Weisberg’s piece showcases some of the individuals who are raking it in by owning or managing residential units that have been turned into short-term rentals.
One such agent is Ryan Scott, who – as Weisberg explained – owns or sublets a dozen STVR dwellings and manages another 10 – many in the beach area – including Ocean Beach. “Scott confesses that he has become addicted to the intoxicating short-term rental revenues he says his properties have been generating over the last few years,” she wrote.
“The reality is,” he told Weisberg, “you’re leaving money on the table if you’re renting to a long-term tenant.”
As Weisberg has been covering this issue, she recounted the complaints made by neighbors of dwellings or apartments rented out to short-termers, and where “tensions have erupted in urban neighborhoods, most notably in the beach areas”; all the noisy and raucous parties interrupting neighborhood lifestyles and sleep, the invasion of strangers onto quiet streets, the trash, the taking of limited parking, and the eating into an already tight rental market.
“In San Diego County,” Weisberg reports, “listings on Airbnb have grown at least 60 percent annually over the last several years …” based on data supplied by a company that tracks listings on home-sharing sites. “In just the last year, some 3,900 Airbnb hosts in the City of San Diego welcomed 185,000 guests ….”
One criticism of the STVR market in San Diego – which Airbnb executives deny – is that it “is increasingly being dominated by commercial landlords who are upending San Diego’s rental market and altering the character of residential communities.”
The Ryan Scott that Weisberg interviewed is a poster-boy for the “mega-operators” of the STVR scene. Mega-operators are those who rent out 3 or more units, and while they represent only 7% of the hosts – which was determined by a 12 city study – they account for 25% of the revenue generated by the short term rentals. The report, cited by Weisberg, concluded that Airbnb is now a platform for commercial operators – operators who are affecting neighborhoods and not abiding by the safety and security standards of the hotels.
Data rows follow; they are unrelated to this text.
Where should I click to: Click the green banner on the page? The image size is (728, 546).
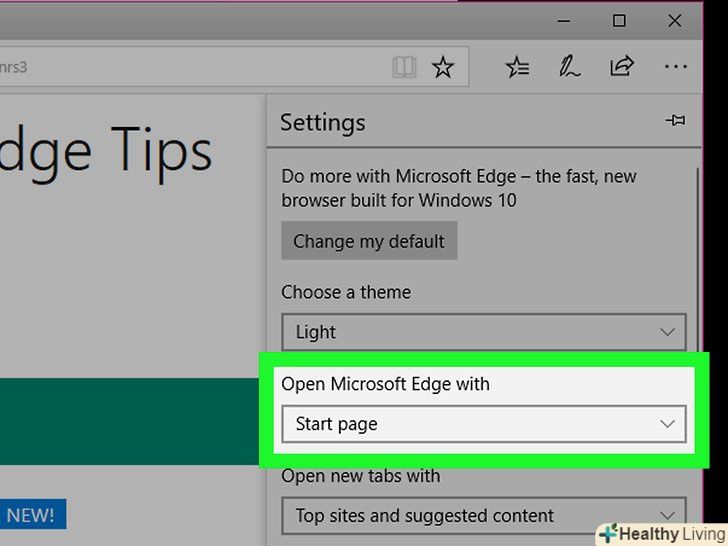[x=130, y=420]
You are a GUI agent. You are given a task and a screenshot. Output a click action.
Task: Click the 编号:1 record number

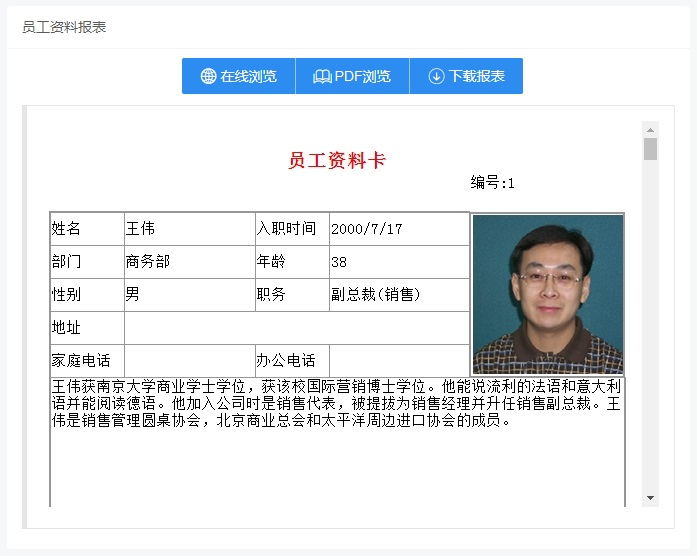(x=493, y=183)
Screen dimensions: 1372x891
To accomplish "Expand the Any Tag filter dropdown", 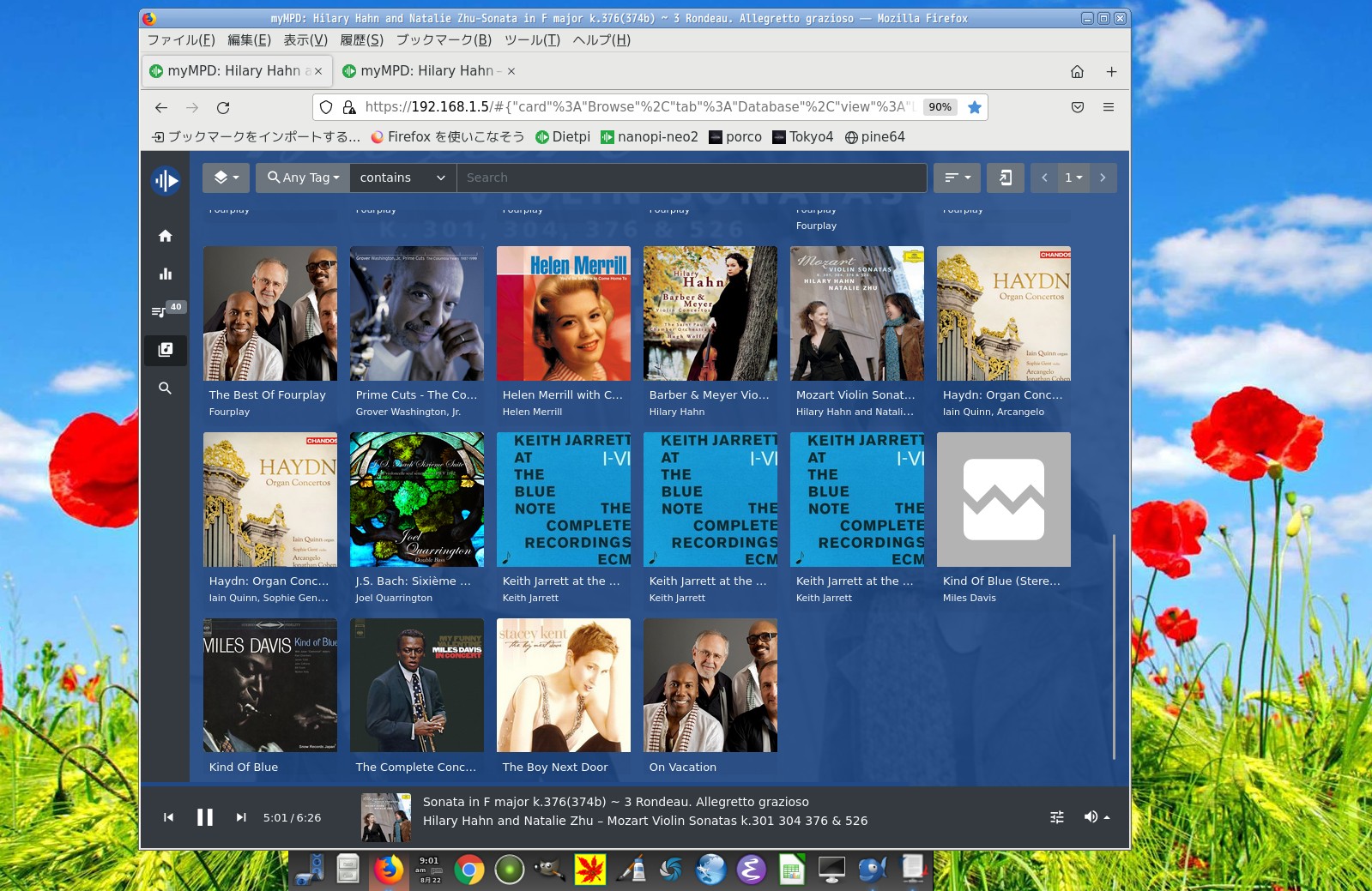I will pos(303,178).
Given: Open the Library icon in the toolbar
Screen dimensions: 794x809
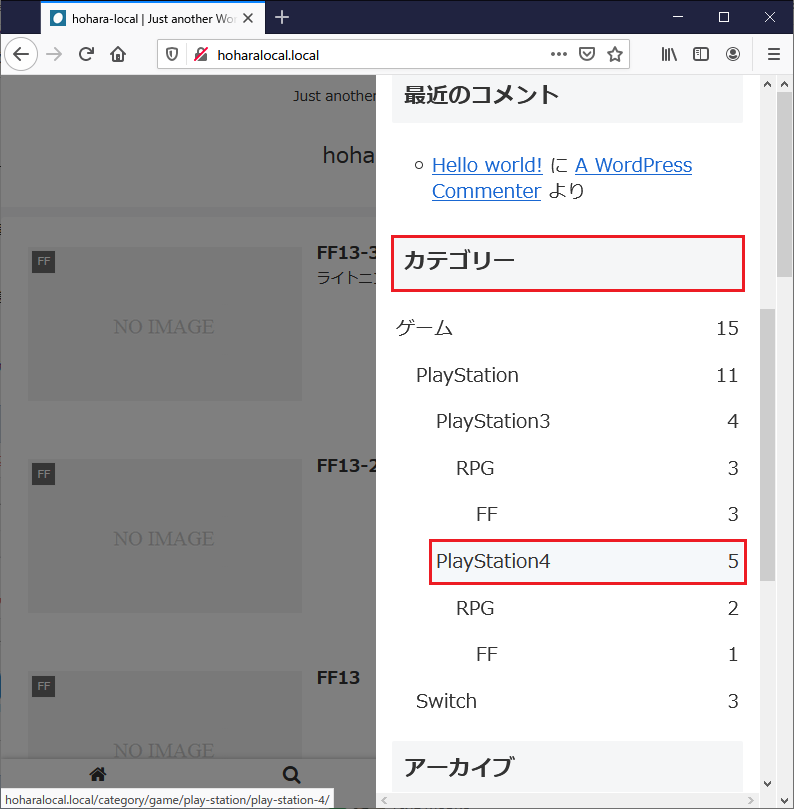Looking at the screenshot, I should (x=669, y=55).
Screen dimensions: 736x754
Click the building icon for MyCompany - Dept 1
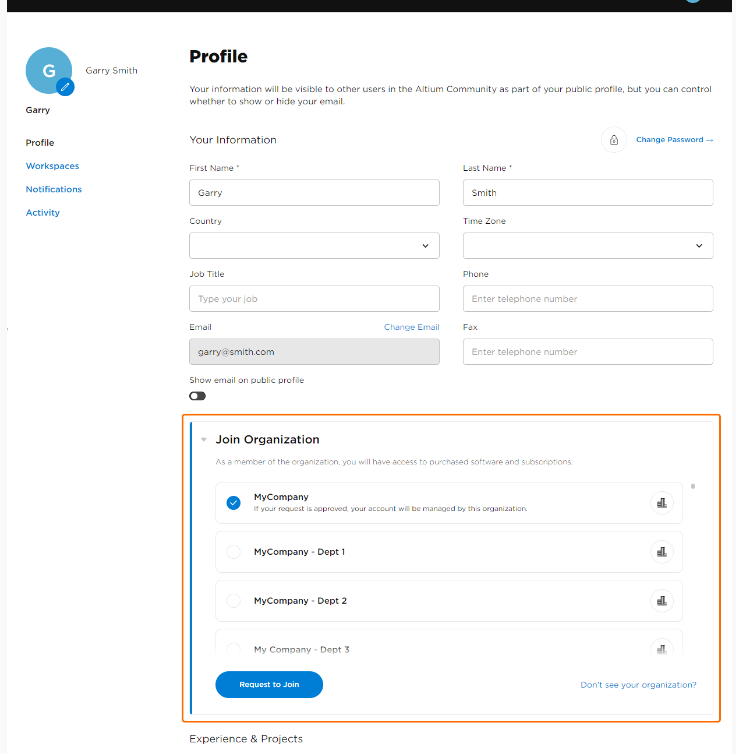coord(661,551)
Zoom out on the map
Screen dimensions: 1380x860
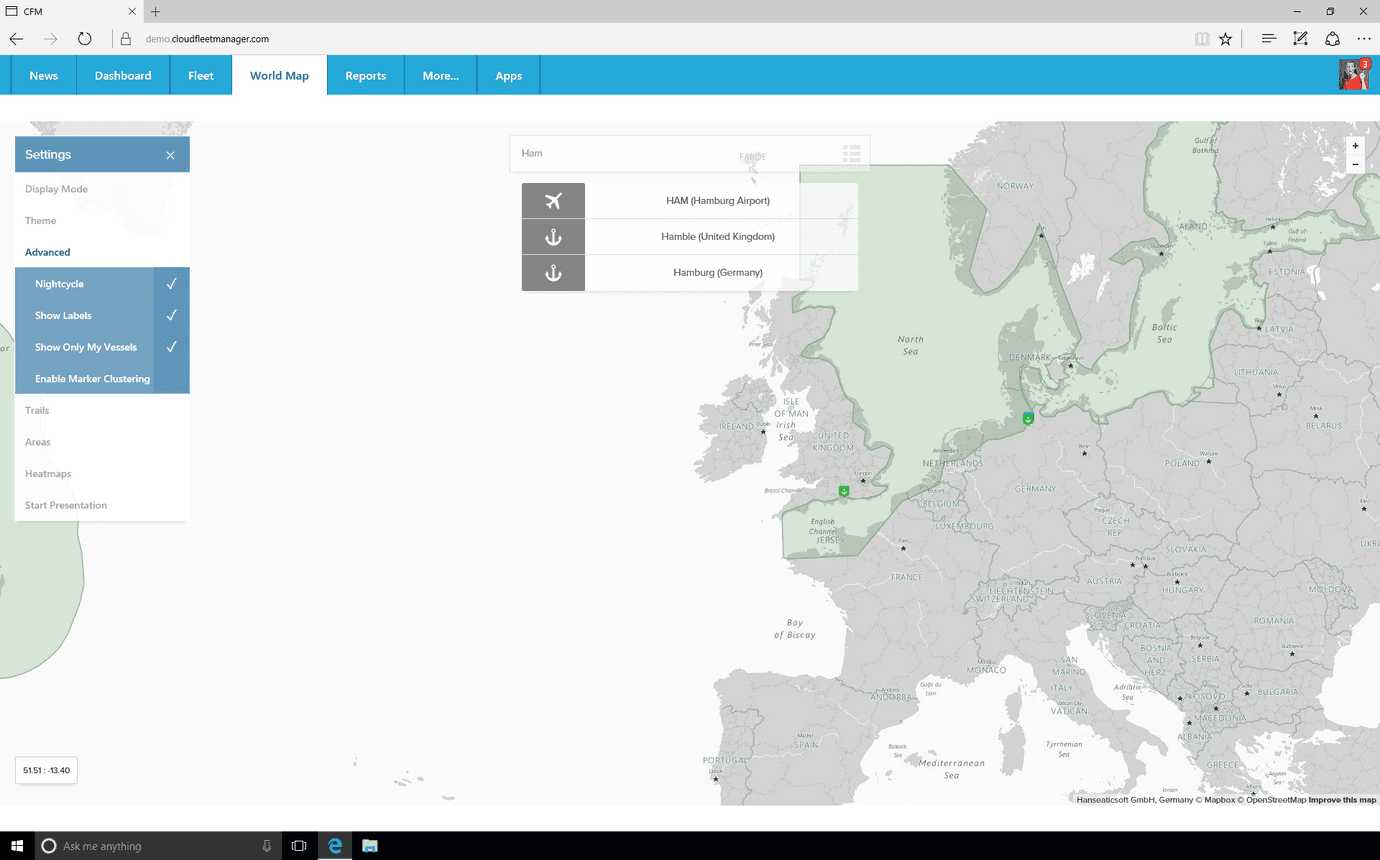[1355, 164]
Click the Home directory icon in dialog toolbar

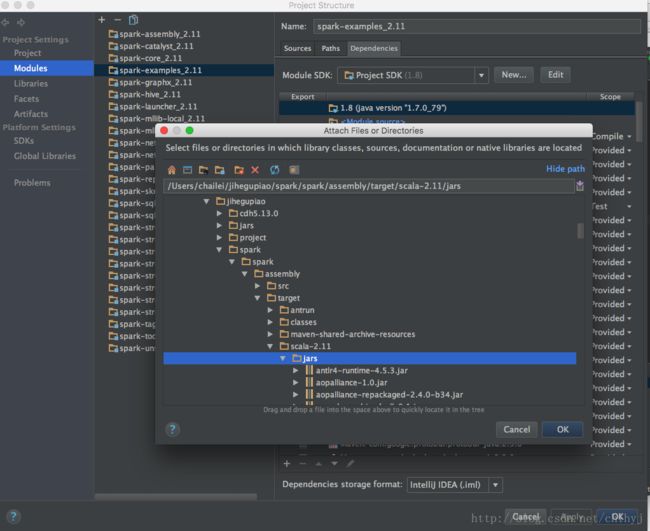point(172,170)
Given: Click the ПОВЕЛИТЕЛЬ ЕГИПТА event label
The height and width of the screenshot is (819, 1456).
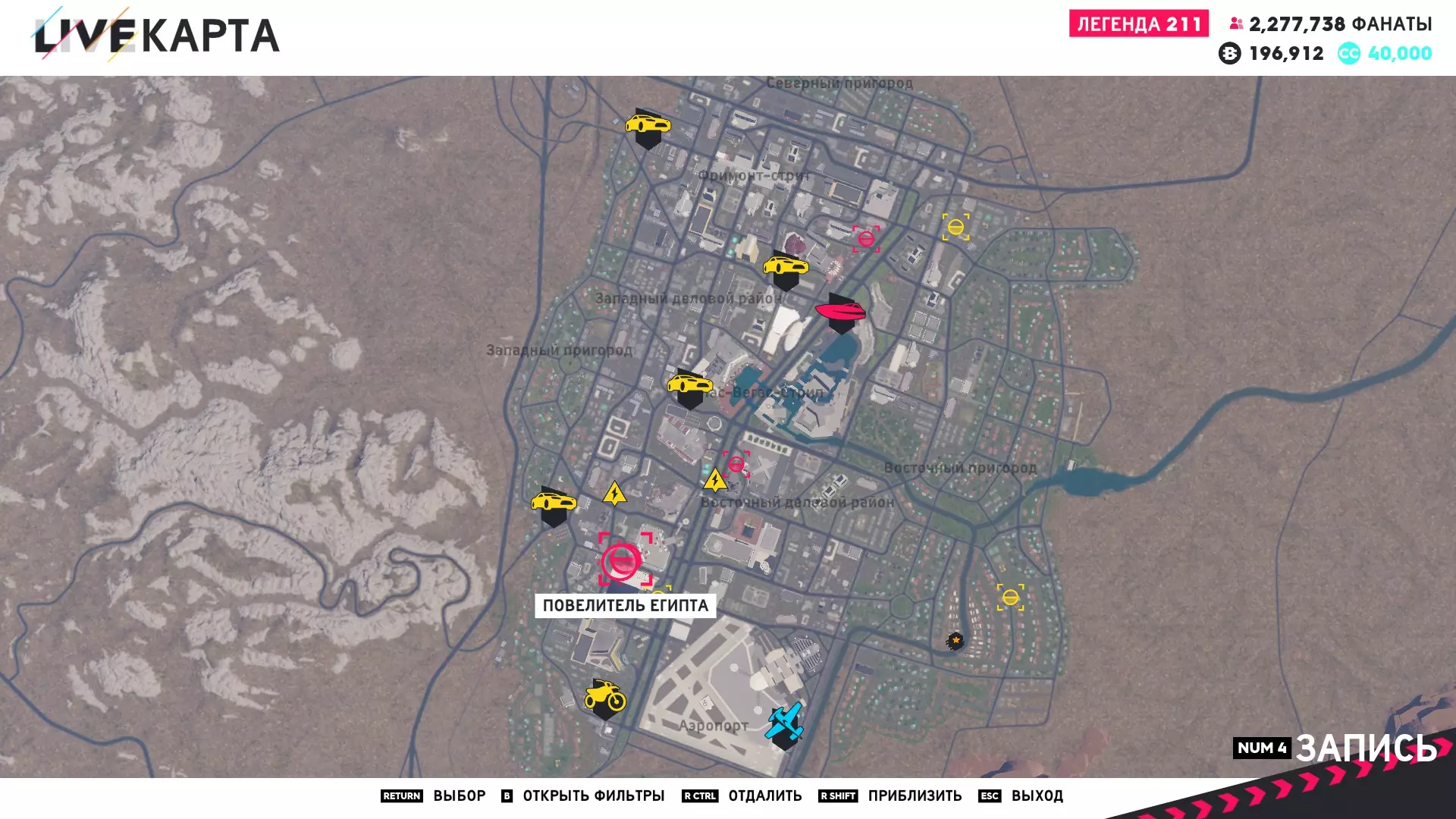Looking at the screenshot, I should tap(625, 605).
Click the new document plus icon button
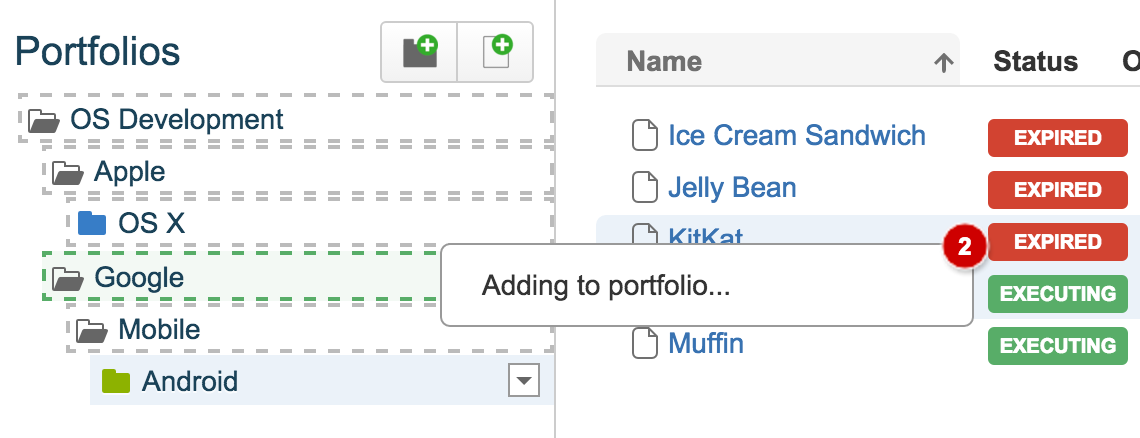This screenshot has height=438, width=1140. click(x=496, y=51)
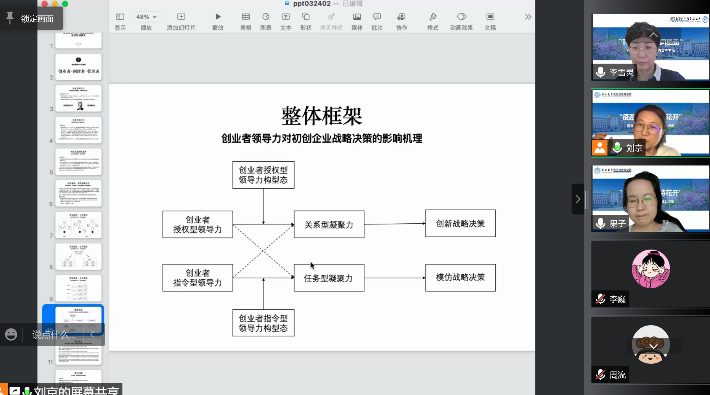Open the View options menu

coord(120,20)
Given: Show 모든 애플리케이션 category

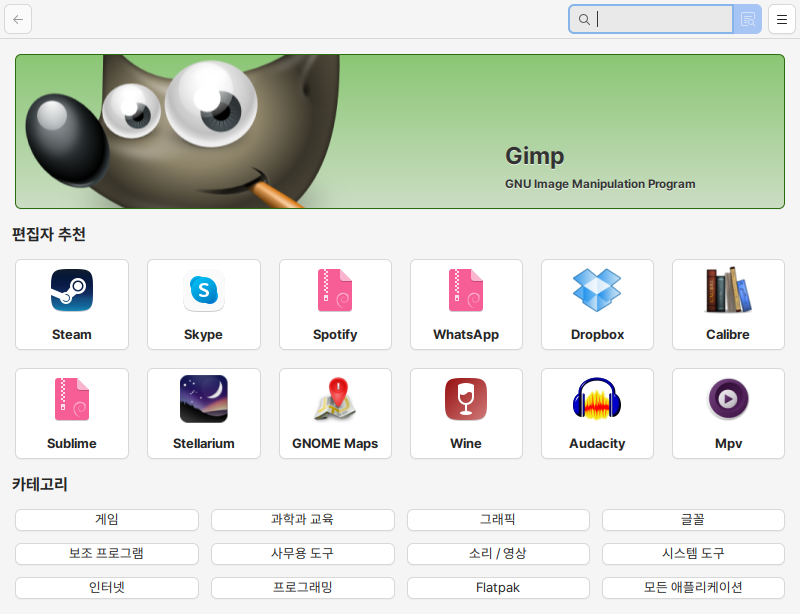Looking at the screenshot, I should (x=693, y=588).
Weisberg did interview at least one member of the group, Save San Diego Neighborhoods, Ronan Gray, who has been fighting the short-termers for years. Gray lives in PB and ever since his neighbor sold out to an out-of-state buyer, he’s been fighting the 2 a.m. hot tub parties, the raunchy language of vacationers, the threats and every other negative aspect of living next door to a hotel.
The article, over-all, however works to cast the spotlight on those profiting off the home-sharing.
People like Paul and Cecilia Abraham recounted how they liked the money coming in from one short term rental, they booted another long-term tenant so they could rent out that place as well for vacationers.
Or like Tim Riley, who after renting his 4-bedroom old Craftsman to long-term tenants for a decade, raised the rents – which forced the current tenants out, and then turned the building into a vacation rental, charging $240 a night. He likes the money so much, Riley is “sticking with his short-term experiment.”
This trend, as Weisberg, gently suggests, represents the types of changes that have “fueled the argument that long term rental stock is gradually being diminished as the home sharing economy matures.”
The Sunday article did disclose that by far most of the vacation rentals are homes (3,062) or apartments (1,959), not lofts (83) or B&Bs (86).
Just how much San Diego’s long-term rental and housing stock is negatively affected by Airbnb and the other platforms is still too confusing to figure out, Weisberg says. A supplemental article reports that a labor-backed group up in Los Angeles estimated that in March of 2015, more than 7,000 houses and apartments had been taken off the market in metro LA for use as short term rentals.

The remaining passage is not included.